April 29, 2014
Keiko Torii to speak Friday about stomatal development as part of distinguished lecture series
Keiko U. Torii, endowed distinguished professor at the Howard Hughes Medical Institute and biology department at University of Washington, Seattle, will present "Communication, Fate, and Decision Making during Stomatal Development" at 4 p.m. Friday in 221 Ackert Hall.

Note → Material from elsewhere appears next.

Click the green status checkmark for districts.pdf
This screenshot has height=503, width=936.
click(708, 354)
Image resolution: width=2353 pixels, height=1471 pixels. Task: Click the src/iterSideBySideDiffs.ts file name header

The lecture is part of the ADVANCE Distinguished Lecture Series and jointly sponsored through the National Science Foundation ADVANCE Program and the Division of Biology. The abstract for the lecture is:
Multicellular organisms produce complex tissues with specialized cell types for functionality. Our group is interested in understanding the molecular mechanism of how cells constituting a multicellular organism communicate with each other to execute decision-making processes. Specifically we are focusing on stomatal patterning in the developing epidermis as a model for two-dimensional spatial patterning for its simplicity, accessibility, and availability of molecular-genetic and imaging tools. Stomatal patterning occurs according to positional cues and requires critical cellular decision-making steps of whether or not to become stomata. During development of photosynthetic organs, a selected population of undifferentiated protodermal cells undergoes asymmetric cell divisions that initiate the stomatal cell lineage. A stomatal precursor cell reiterates asymmetric cell division and eventually differentiates into guard cells. Recent progress by our group and others has led to the discovery of key molecules and pathways controlling stomatal patterning and differentiation: (1) Sequential and combinatorial actions of five bHLH transcription factors specifying stomatal precursor cell state transitions; (2) A ligand-receptor system enforcing frequency and orientation of asymmetric cell division; (3) Intrinsic polarity and cellular constituents that are required for creating and maintaining asymmetry. The next challenge is to understand how these regulatory components: ligands, receptors, transcription factors and polarity components are put together in the context of two-dimensional tissue patterning in the plant epidermis. Combining high-resolution live imaging approaches, biochemistry, mathematical modeling, and large-scale genomics and epigenomics, we seek to unravel multi-scale regulatory mechanisms coordinating stomatal patterning in real time and space.